Investing knowledge enhances risk-adjusted returns by at least 1.3 percentage points annually. Over a 30-year investment span, the improved portfolio performance leads to 25% greater wealth. This was the finding of a study, possibly for the first time, linking results from a test of financial knowledge to actual portfolio performance. The researchers believe their conclusion may understate the actual return differential.
A key driver of the return differential is a willingness to invest in stocks. The most knowledgeable investors had a 66% allocation to stocks, whereas the least knowledgeable held about 49% of their retirement assets in stocks. The larger stock allocation did lead to more volatility, but also higher risk-adjusted performance.
Researchers with the Pension Research Council at the University of Pennsylvania’s Wharton School gained access to the retirement plan of a large financial institution with 22,000 employees. The defined-contribution [401(k)] plan offered 16 funds. The plan’s offerings included stock funds, bond funds and a real estate investment trust (REIT) index fund. The study’s authors used this data to analyze account balances, returns and volatility.
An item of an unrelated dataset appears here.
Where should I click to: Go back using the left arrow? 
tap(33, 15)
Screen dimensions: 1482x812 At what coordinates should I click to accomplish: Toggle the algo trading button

Employees were also invited to take an online survey. The survey measured the ability to do a simple interest rate calculation, tested respondents on their understanding of inflation, looked to see how well respondents knew the difference between a stock and a mutual fund and how well they understood risk diversification, determined their understanding of the impact of tax incentives for saving and measured knowledge of employer match incentives.